Loading keypoints: 100%|████████████████| 10/10 [00:08<00:00, 1.12it/s]
moseq_train.PCAPrep()
| kpset_id Unique ID for each keypoint set | bodyparts_id Unique ID for a set of bodyparts for a particular keypoint set | coordinates Dictionary mapping filenames to keypoint coordinates as ndarrays of shape (n_frames, n_bodyparts, 2[or 3]) | confidences Dictionary mapping filenames to `likelihood` scores as ndarrays of shape (n_frames, n_bodyparts) | formatted_bodyparts List of bodypart names. The order of the names matches the order of the bodyparts in `coordinates` and `confidences`. | average_frame_rate Average frame rate of the videos for model training | frame_rates List of the frame rates of the videos for model training |
|---|---|---|---|---|---|---|
| 1 | 1 | =BLOB= | =BLOB= | =BLOB= | 30.0 | =BLOB= |
Total: 1
The PCAFit computation will format the aligned and centered keypoint coordinates, fit a PCA model, and save it as pca.p file in the output directory.
moseq_train.PCAFit.populate(pca_task_key)
moseq_train.PCAFit()
| kpset_id Unique ID for each keypoint set | bodyparts_id Unique ID for a set of bodyparts for a particular keypoint set | pca_fit_time datetime of the PCA fitting analysis |
|---|---|---|
| 1 | 1 | None |
Total: 1
However, we still need to determine the specific dimension of the pose trajectory to utilize for fitting the keypoint-MoSeq model. A helpful guideline is to consider the number of dimensions required to explain 90% of the variance, or a maximum of 10 dimensions, whichever is lower.
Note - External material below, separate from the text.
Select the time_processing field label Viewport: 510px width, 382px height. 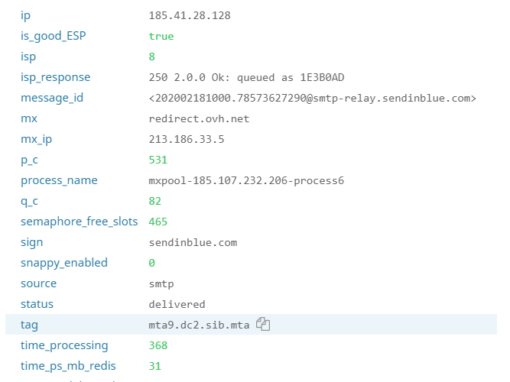point(64,345)
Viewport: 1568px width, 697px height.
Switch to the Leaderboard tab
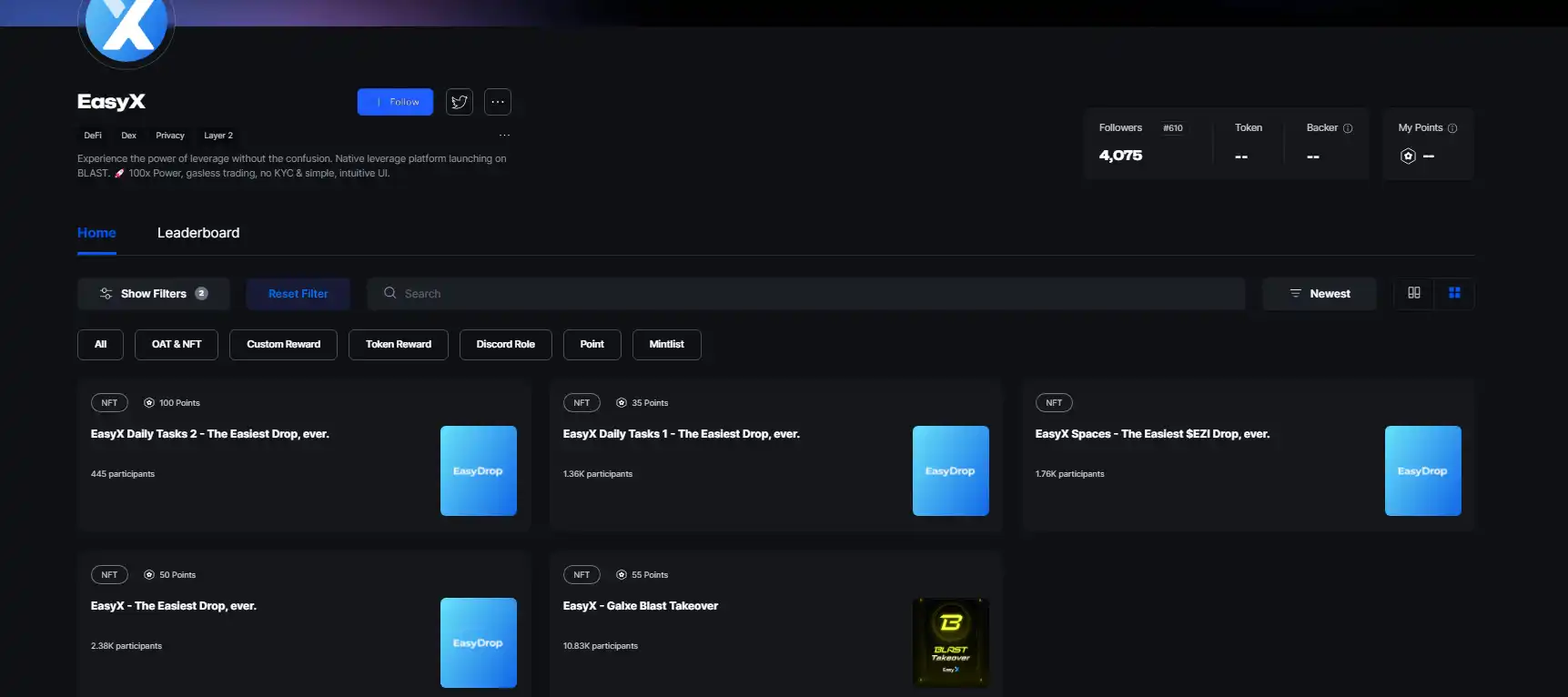(198, 233)
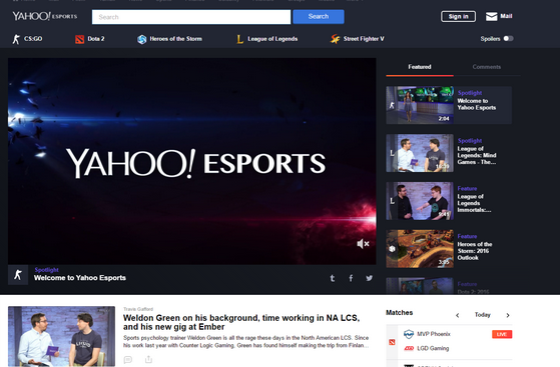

The computation of LatentDimension will automatically identify the components that explain 90% of the variance, aiding the user in making the final decision regarding an appropriate latent dimension for model fitting.
moseq_train.LatentDimension.populate(pca_task_key)
/usr/local/lib/python3.9/site-packages/sklearn/base.py:376: InconsistentVersionWarning: Trying to unpickle estimator PCA from version 1.3.2 when using version 1.5.1. This might lead to breaking code or invalid results. Use at your own risk. For more info please refer to: https://scikit-learn.org/stable/model_persistence.html#security-maintainability-limitations
moseq_train.LatentDimension()
| kpset_id Unique ID for each keypoint set | bodyparts_id Unique ID for a set of bodyparts for a particular keypoint set | variance_percentage Variance threshold. Fixed value to 90 percent. | latent_dimension Number of principal components required to explain the specified variance. | latent_dim_desc Automated description of the computation result. |
|---|---|---|---|---|
| 1 | 1 | 90.0 | 4 | >=90.0% of variance explained by 4 components. |
Total: 1
To aid the user in selecting the latent dimensions for model fitting, two plots are created below: a cumulative scree plot and a visualization of each Principal Component (PC). In this visualization, translucent nodes/edges represent the mean pose, while opaque nodes/edges represent a perturbation in the direction of the PC. The plots are stored in the output directory.
# Generate and store plots for the user to choose the latent dimensions in the next step
from keypoint_moseq import load_pca, plot_scree, plot_pcs
from element_moseq.readers.kpms_reader import load_kpms_dj_config
from element_moseq.moseq_infer import get_kpms_processed_data_dir
kpms_project_output_dir = (moseq_train.PCATask & pca_task_key).fetch1(
"kpms_project_output_dir"
)
kpms_project_output_dir = get_kpms_processed_data_dir() / kpms_project_output_dir
kpms_dj_config = load_kpms_dj_config(
kpms_project_output_dir.as_posix(), check_if_valid=False, build_indexes=False
)
pca = load_pca(kpms_project_output_dir.as_posix())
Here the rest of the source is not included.